(Stored data)
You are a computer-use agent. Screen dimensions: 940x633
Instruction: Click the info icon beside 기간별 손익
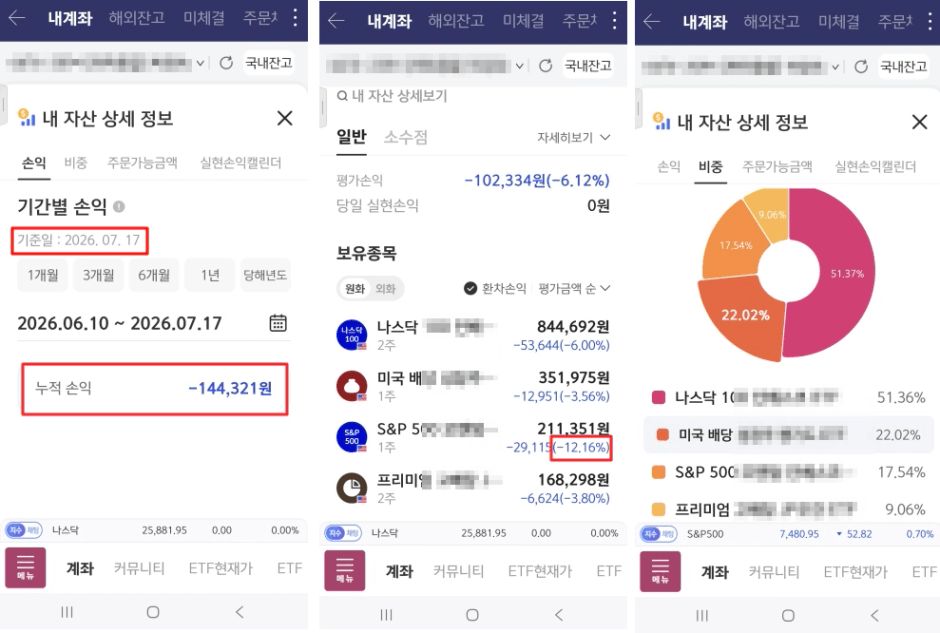119,207
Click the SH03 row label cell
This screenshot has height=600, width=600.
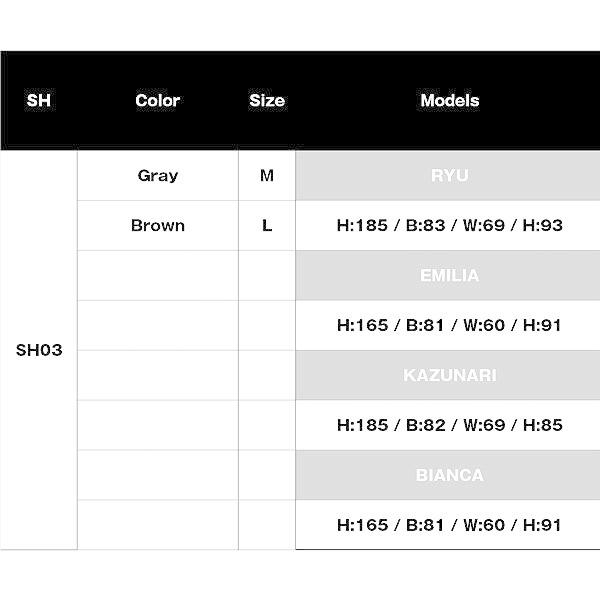(x=39, y=351)
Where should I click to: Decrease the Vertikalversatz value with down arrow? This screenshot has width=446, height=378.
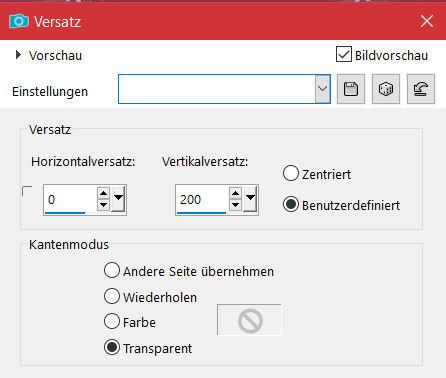[235, 205]
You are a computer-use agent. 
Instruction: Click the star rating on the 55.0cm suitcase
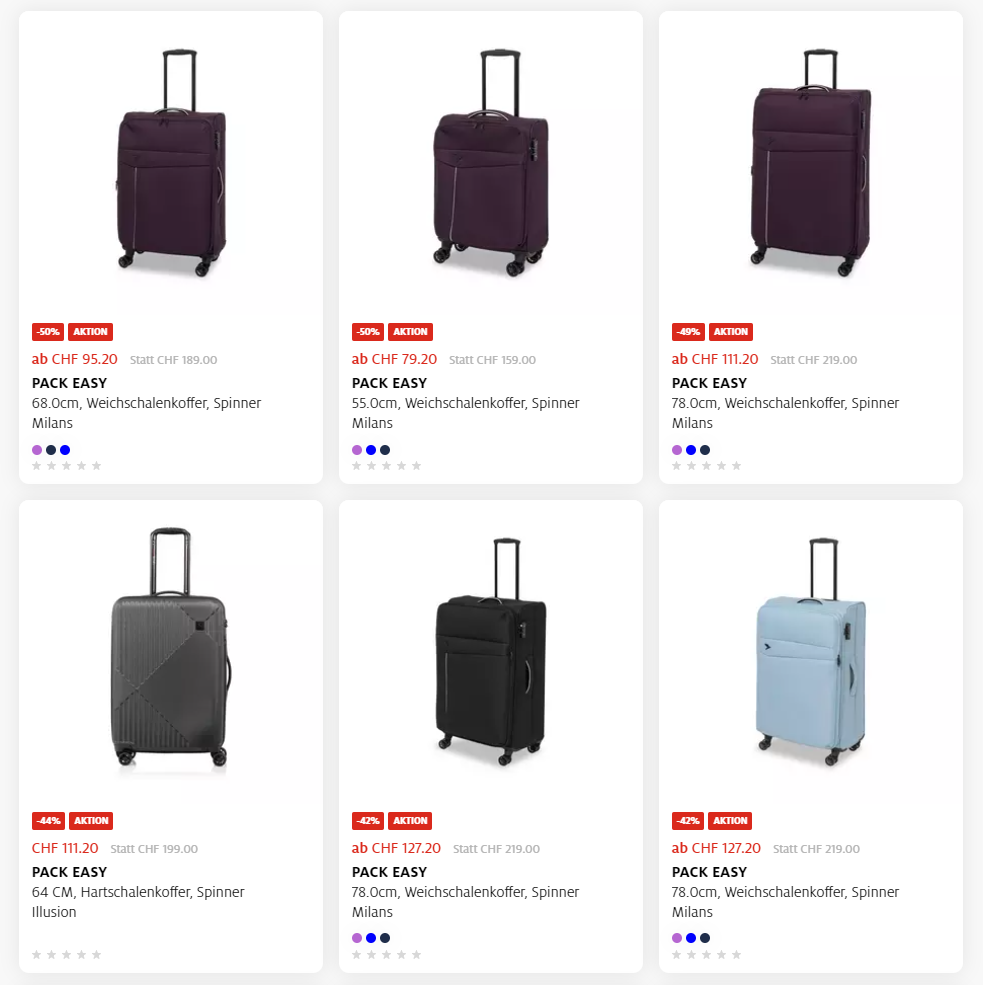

Task item
Copy from the entries above each line in which the string "agent" can be found.

Result for this exercise
You are a computer-use agent. Screen dimensions: 940x633
You are a computer-use agent. 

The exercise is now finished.